母親からの“答え”はともかく、彼女達の“答え”はプラスに働いてくれた。自分の存在価値に疑心暗鬼を抱いていたフェイトは、このある意味荒療治とも言える二人の対応に少なからず救われたようだ。

「さて……フェイト、おまえは今どうしたい?」

「え?」

「おまえは……たった一回の拒絶で諦めるのか? 計画の結果がどうなろうとプレシアは近い内に会えない場所へ行ってしまう。母親に自分の想いを一切伝えないまま別れて……いや、彼女にこのまま暗黒の道へ行かせて、おまえはそれでいいのか?」

今のフェイトなら自分の心に従って行動できる。だがその選択肢を選ぶにはあと一歩のきっかけが必要で、俺に出来るのはその背中を軽く押す程度だ。

「ひまわりはうつむかない……。

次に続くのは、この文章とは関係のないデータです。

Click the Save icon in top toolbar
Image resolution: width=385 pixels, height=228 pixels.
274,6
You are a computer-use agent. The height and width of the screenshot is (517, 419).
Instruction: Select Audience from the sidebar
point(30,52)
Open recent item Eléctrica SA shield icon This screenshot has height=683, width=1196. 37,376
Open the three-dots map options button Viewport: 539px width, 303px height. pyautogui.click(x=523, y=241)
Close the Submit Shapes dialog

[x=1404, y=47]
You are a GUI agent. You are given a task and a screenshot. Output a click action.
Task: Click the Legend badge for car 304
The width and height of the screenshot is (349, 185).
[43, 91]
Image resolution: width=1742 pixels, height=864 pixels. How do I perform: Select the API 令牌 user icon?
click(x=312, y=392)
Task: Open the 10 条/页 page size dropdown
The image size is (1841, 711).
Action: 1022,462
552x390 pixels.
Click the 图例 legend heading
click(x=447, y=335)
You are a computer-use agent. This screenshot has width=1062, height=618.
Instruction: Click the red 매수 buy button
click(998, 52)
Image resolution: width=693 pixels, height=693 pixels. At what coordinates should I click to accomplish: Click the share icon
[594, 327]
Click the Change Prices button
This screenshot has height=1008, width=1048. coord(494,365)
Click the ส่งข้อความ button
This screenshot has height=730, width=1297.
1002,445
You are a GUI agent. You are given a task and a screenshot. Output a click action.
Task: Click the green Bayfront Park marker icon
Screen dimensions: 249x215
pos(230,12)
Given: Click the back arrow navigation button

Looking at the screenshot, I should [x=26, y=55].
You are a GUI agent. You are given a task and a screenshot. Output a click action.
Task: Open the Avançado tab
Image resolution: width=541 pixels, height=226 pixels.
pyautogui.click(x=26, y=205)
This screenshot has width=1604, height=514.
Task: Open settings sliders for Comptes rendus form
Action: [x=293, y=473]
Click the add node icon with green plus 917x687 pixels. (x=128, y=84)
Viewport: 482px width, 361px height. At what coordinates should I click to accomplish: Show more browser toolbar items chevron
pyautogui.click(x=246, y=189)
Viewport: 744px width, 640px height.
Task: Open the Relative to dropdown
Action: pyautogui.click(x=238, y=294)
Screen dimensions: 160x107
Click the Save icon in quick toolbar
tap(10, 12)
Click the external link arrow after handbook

うん……私、まだ諦めない……諦めたくない!」

「……行くのか?」

「うん。もう一度……母さんに会いに行く! そして計画を止めて見せる。このままお別れは嫌だから!」

「そうか、なら急ぐぞ」

『お兄ちゃんもフェイトも行くんだね。私も早く決断しないといけないかな……』

「……という訳だ、はやて、行ってくる」

「私を受け入れてくれてありがとう。だから……行ってきます、はやて!」

「サバタ兄ちゃん、フェイトちゃん……いってらっしゃい、気を付けてな!」

「必ず帰って来てね、フェイトちゃん、サバタさん……!」

 
 

 
後書き
最終決戦が早くなった理由は、サバタがフェイトに協力したことよって、ジュエルシードの数が原作以上に手に入ったからです。よってなのはとフェイトの二人の勝負はまだ行われておりません。